Sad could certainly describe her diagnosis, in 1983, of breast cancer but May Engles doesn't see it that way. She calls it instead a healing crisis and a learning experience, as a catalyst to transforming her life choices.
Intuitively, I had always leaned toward food choices that emphasize fruit and vegetables," she recalls, "but I really didnt know the half of it until I started fighting for my life. I felt that those old standard nutrition protocols just were not conducive to healing, and during my own healing journey I have learned a whole new world of information. I have learned from others who were eager to share their information about nutritional healing with liquid chlorophyll, green super foods and other nutritional therapies just as Clayton College teaches us how to inform and empower others, and just as my intention is always to further impart this important information.
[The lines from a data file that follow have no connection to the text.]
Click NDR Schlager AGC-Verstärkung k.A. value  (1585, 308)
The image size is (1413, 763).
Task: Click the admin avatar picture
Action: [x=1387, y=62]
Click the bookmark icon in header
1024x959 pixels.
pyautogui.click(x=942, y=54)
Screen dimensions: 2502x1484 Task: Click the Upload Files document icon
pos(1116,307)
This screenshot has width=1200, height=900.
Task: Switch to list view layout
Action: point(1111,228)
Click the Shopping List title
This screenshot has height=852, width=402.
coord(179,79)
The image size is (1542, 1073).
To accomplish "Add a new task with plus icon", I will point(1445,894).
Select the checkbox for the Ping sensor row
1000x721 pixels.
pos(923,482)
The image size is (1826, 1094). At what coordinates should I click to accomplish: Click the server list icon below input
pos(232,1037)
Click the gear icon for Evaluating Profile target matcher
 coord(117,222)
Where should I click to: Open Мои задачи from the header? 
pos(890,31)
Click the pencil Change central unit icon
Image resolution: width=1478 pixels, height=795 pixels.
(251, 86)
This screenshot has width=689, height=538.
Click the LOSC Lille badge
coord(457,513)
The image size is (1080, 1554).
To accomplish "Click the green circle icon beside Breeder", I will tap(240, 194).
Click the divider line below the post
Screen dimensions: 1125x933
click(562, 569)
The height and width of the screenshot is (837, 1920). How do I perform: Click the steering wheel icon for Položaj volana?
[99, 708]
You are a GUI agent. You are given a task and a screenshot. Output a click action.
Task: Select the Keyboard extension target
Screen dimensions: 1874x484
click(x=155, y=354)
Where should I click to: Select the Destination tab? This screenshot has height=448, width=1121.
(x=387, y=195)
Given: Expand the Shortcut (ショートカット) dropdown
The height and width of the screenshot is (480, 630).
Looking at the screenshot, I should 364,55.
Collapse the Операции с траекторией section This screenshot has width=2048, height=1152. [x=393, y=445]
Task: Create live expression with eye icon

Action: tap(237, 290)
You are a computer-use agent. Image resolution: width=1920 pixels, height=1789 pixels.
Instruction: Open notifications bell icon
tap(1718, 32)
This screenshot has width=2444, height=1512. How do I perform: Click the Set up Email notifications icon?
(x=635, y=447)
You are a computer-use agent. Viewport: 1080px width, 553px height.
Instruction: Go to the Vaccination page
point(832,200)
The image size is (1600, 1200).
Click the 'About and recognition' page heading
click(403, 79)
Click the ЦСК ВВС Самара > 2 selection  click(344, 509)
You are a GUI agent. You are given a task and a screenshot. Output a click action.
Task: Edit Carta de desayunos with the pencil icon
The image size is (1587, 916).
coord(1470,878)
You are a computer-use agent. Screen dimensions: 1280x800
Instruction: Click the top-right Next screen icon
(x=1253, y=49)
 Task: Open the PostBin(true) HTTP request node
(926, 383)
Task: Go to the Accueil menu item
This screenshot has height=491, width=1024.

A mastectomy revealed cancer in nine of the 16 lymph notes under her left arm; she now wishes her surgeon had not removed the cancerous lymph nodes because she knows that well-functioning lymph nodes are one key to health. She also knows that the human body was created with an innate ability to heal itself.
I took chemo drugs for almost three months, and decided that they were much more likely to kill me than the cancer itself." While May's surgeon tried to sound open-minded about her desire to incorporate alternative or complementary therapies, health records later revealed that her oncologist had characterized May's decision as 'irrational.' She delightfully acknowledges being what author Bernie Siegel, MD, describes as a difficult patient.
My doctors could not address what might have caused my cancer. I felt it impossible to treat something if we couldn't 'pull up the roots.' I believe that the three causes of cancer are environmental toxicity, nutrition deficiency and stress.
If only he could see her now, cancer-free for 18 years!
May walked away from chemotherapy and all the other toxic drug therapies. Flaxseed oil found its way into her diet, along with red clover and other healing teas, daily exercise to stimulate her compromised lymphatic system, food combining, and a regimen whose role is to cleanse and rebuild. "I don't presume to tell anybody else how to battle cancer, but I do know for sure what works for me."